THE WATER BOARD OF NICOSIA,
Respondents.
(Civil Appeal No. 4315).
Immovable property-Transfer of-Transfer fees payable-"Sale price"-Definition of-The Land Registration and Survey. Department (Fees and Charges) Law, 1954, now the Department of Lands and Surveys (Fees and Charges) Law, Cap. 219, Schedule to section 3, clause 2(b) (iv).
By clause 2(b) (iv) of the Schedule to section 3 of Cap. 219 (supra) it is provided that in case of transfer of land by sale the fee payable will be reckoned on the sale price. The respondents (plaintiffs), who are the Water Board of Nicosia, purchased from His Beatitude the Archbishop of Cyprus a chain of water wells together with some other property in connection therewith for the sum of £30,000. Certain of the said lands had been leased to a third party and it was contemplated by both, the Archbishop and the Water Board, that certain damage would or might be suffered by the lessee as a result of the transfer of the property and a claim might eventually be made by the lessee against the Archbishop. The figure of £4,100 was put by both the vendor and the purchasers upon the lessee's possible future claim for compensation against the vendor. This sum was included in the total figure of £30,000 finally agreed upon between the vendor and the purchasers. When the property was about to be transferred the purchasers (plaintiffs-respondents) made a point that they should not pay to the Lands Office transfer fees on the aforementioned sum of £4,100, on the ground that this sum was not part of the "sale price" of the property within the meaning of First Schedule, clause 2(b) (iv) to section 3 of the Lands Registration and Survey Department (Fees and Charges) Law 1954, now Schedule to section 3 of the Department of Lands and Surveys (Fees and Charges) Law, Cap. 219. The Lands Office insisted that the whole sum of £30,000 constituted the sale price and the purchasers paid land transfer fees under protest on the full figure. Subsequently, the purchasers (the Water Board of Nicosia) brought an action against the Attorney-General claiming repayment of the sum of £146, which represents the amount of the transfer fee paid as is attributable to the said £4,100 alleged to have been illegally collected over and above the fees properly payable in connection with the transfer of the said immovable property.
The trial Court gave judgment in favour of the plaintiffs, holding that, as the sum of £4,100 was payable to the tenant by way of compensation, it was not part of the sale price.
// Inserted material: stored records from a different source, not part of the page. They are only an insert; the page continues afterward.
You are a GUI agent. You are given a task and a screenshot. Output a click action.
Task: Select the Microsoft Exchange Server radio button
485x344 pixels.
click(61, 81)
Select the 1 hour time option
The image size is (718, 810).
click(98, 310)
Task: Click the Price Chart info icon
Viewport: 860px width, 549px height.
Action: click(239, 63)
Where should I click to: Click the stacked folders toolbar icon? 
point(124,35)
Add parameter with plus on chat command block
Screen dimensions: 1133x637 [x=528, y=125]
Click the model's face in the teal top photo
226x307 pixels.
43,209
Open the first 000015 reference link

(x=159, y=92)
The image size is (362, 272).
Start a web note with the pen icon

The Attorney-General appealed against this judgment.
Held: (1) "Sale price" in this case means the consideration in monies numbered given by the purchaser to the vendor in consideration of the vendor making to the purchaser a transfer of the property.
(2) The sum of £4,100 is part of the "sale price" as it was paid to the vendors and not to the lessee; and it is not correct in law to state that such sum must go to the lessee and not to the vendor. The lessee was not a party or privy to the contract, he has not made any claim against the vendor and even if he should have a claim in the future he would not be bound by the figure of £4,100.
(3) On the other hand, had the purchasers in this case undertaken to pay the tenant directly or for his (tenant's) account the vendor, the sum of £4,100 for the surrender of the lease or for the assignment of the tenant's interest in the water sold, and pay £25,900 to the vendor for the properties acquired, then, notwithstanding that the transaction cost the purchasers £30,000, the sum paid to the tenant would not have constituted part of the sale price; because the contractual interest the tenant had in the property sold did not amount to a legal right or interest over an immovable property which could be made subject of transfer by registration. It could not, therefore, be said that either in law or in fact the tenant was a party to the transfer made before the Land Registry.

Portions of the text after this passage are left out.